Tessia dirigió la vista colina abajo de nuevo y divisó a unos criados que avanzaban a toda prisa para llevarles a los magos sus caballos.
La sanadora ya no sonreía.
—Espero que los encuentren cuanto antes. No conviene que se queden merodeando por aquí para atacar a la gente de la zona.
—Casi no queda nadie ahí fuera a quien atacar —repuso Tessia, aunque sabía que eso no podía ser verdad.

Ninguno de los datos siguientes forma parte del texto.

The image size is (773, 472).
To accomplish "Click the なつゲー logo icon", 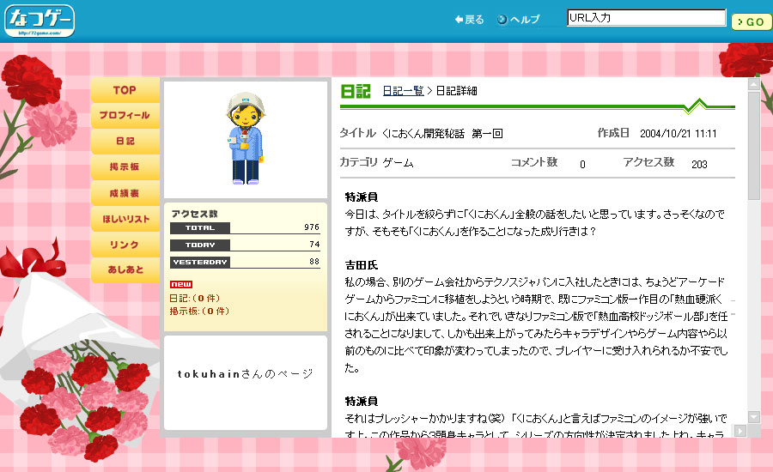I will pyautogui.click(x=40, y=21).
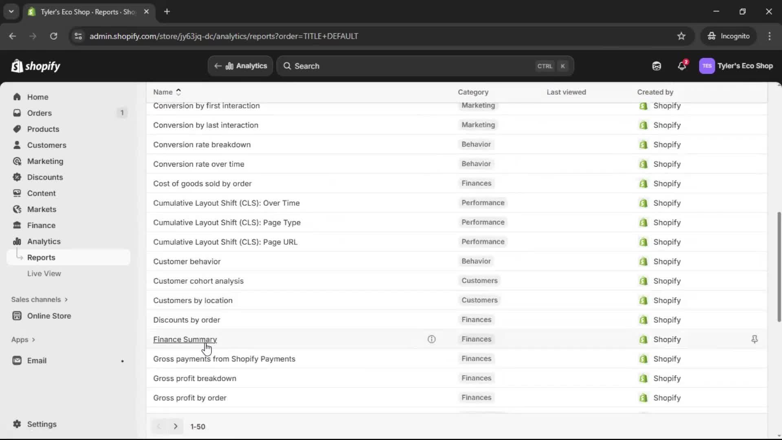Open the Sidekick assistant icon
Viewport: 782px width, 440px height.
[x=657, y=66]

La gente había estado rehuyendo a los sachakanos, quedándose atrás para proteger sus posesiones de los saqueadores o para cuidar de los seres queridos enfermos que no podían viajar.
—Bajemos para unirnos a las celebraciones.
Tessia sonrió de oreja a oreja y acomodó el paso al de su amiga.
—Sí. Sospecho que la mayoría de los kyralianos despertará mañana con una resaca espantosa.
—De eso puedes estar segura —dijo Kendaria—. Espero que todavía lleves remedios para el dolor en la bolsa de tu padre.
Tessia se estremeció cuando un pesar que conocía bien se instaló de nuevo en su corazón.
—La perdí después de la última batalla.
Su amiga la miró e hizo una mueca de condolencia.
—Siento oír eso.
—En realidad, no importa. —Tessia hizo un esfuerzo por encogerse de hombros—. Siempre puedo conseguir otra bolsa, instrumentos nuevos y más remedios. Lo verdaderamente importante es lo que me enseñó mi padre. —Se dio unos golpecitos en la frente con el dedo—. Esto es valioso para otras personas; la bolsa solo tenía valor para mí.
Kendaria la miró de reojo.
—Y supongo que pronto no necesitarás instrumentos ni remedios, cuando hayas descubierto cómo sanar con magia.
Tessia logró esbozar una sonrisa.
—Pero eso me llevará un tiempo. Si es que alguna vez lo consigo. Hasta entonces, creo que será mejor que siga haciendo las cosas a la manera tradicional.